There is absolutely no problem to extend LODE, although we do not offer the lookup service due to our technical constraints. For example, if users would like to encode hours, minutes, and seconds for linking and data integration purposes, they can mint new LODE URIs, using ISO syntax YYYY-MM-DDThh:mm:ss. For example, the date of the event: "Crew Dragon Resilience docked to ISS at 04:01 UTC on November 17th 2020" can be encoded as https://vocabs.acdh.oeaw.ac.at/date/2020-11-17T04:01Z (which is equivalent to 05:01 CET: https://vocabs.acdh.oeaw.ac.at/date/2020-11-17T04:01+01:00)
##### LODE Data Model #####
The basic structure of the two Entity Models is based on the Wikidata ontology. However, SKOS is primarily adopted 1) to capitalise its simple loose semantics, and 2) to avoid debates on a formal ontology on time concepts. We simply replace their isPart properties with skos:broader and skos:narrower (as well as dc:isPartOf/dc:hasPart and time:intervalContains/time:intervalDuring). In addition, we use Time Ontology in OWL to model more precise entity relations. acdhdate (date entities) and acdhut (unit of time entities) are introduced to add semantics for LODE, whenever needed but we keep them minimum. The list of non-exhaustive primarily used classes and properties for LODE entities are:
During the enrichment with the DBpedia and Wikidata dataset, their original properties (dbo, wdt, wdtn and foaf etc) are currently fully preserved instead of converting them to more standardised ones (W3C recommended properties).
Please note that, although we try to make LODE as stable as possible, we are aware that the modelling is neither perfect nor complete. Rather we aim to improve the data modelling over time. Please contact us if you have suggestions.
##### LODE data enrichment in the host/our implementation #####
We continuously enrich LODE by adding more information. It include labels in different languages, the corresponding date in the Julian calendar, additional information such as the upper/lower and following/previous time concept, the day of the week, and links to other LOD including DBpedia, YAGO, Wikidata, JapanSearch and Semium.org (used by Europeana).

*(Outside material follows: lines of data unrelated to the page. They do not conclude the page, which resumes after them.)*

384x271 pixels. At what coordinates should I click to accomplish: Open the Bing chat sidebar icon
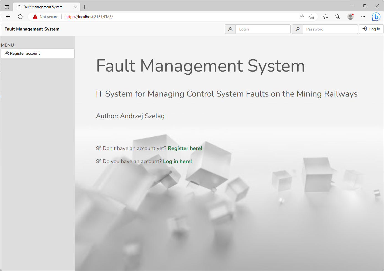click(376, 17)
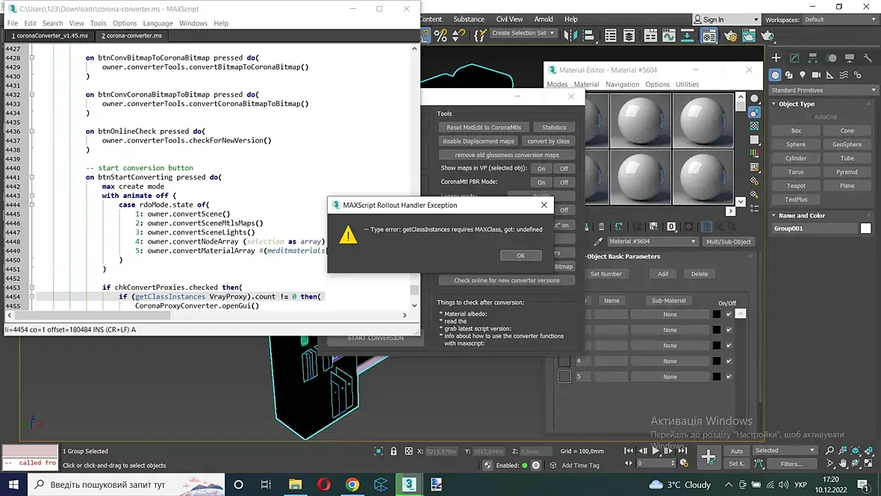Toggle the Auto key button
The image size is (881, 496).
point(736,451)
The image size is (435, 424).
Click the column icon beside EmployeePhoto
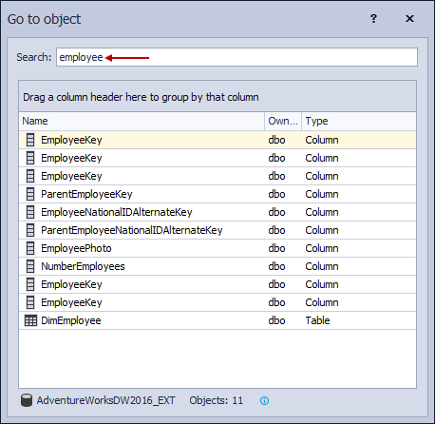pyautogui.click(x=30, y=248)
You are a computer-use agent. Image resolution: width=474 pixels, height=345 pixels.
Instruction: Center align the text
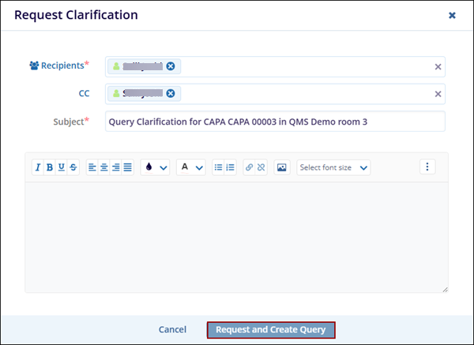click(x=104, y=167)
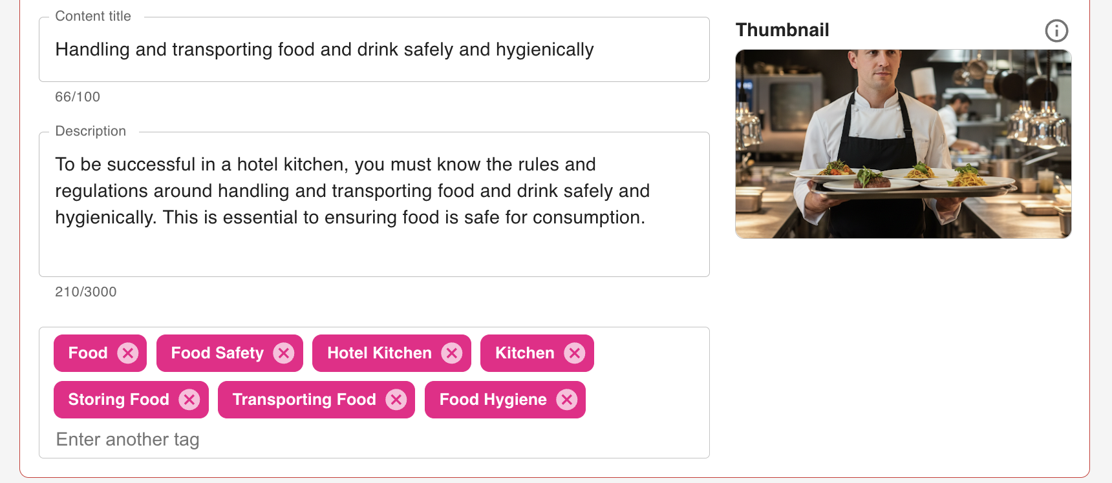Remove the Transporting Food tag

396,400
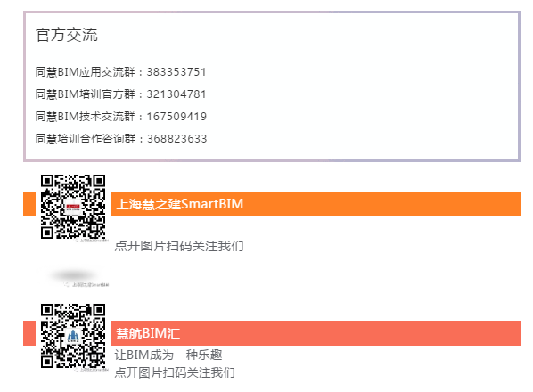
Task: Click the 同慧BIM应用交流群 label
Action: [86, 71]
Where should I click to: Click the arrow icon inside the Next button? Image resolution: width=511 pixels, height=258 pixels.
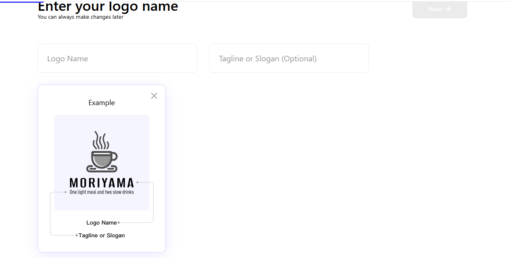448,9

More information such as the date in the Islamic, Mayan, Japanese, Chinese calendar and festivities (e.g. Easter) could be added in future.
##### Known issues (data inconsistency for the data model) #####
There are a few known issues on the use of decades and centuries that confuses our users. There are two major perceptions for the concept of century and decade. As for centuries, in the strict construction of the Gregorian calendar, a century start from a year ending in a 1 to a year ending in a 0 (e.g. the 19st century began with 1901 and ended with 2000). In the popular usage, it starts from a year ending in a 0 to a year ending in a 9 (e.g. the 19th century began with 1900 and ended with 1999). The latter implies the 1st century (both BC and AD) consists of only 99 years. A similar construct occurs for decades. A popular usage is that a decade start from a year ending in a 0 to a year ending in a 9 (1960s began with 1960 and ended with 1969), while a decade start from a year ending in a 1 to a year ending in a 0 in a rarer version.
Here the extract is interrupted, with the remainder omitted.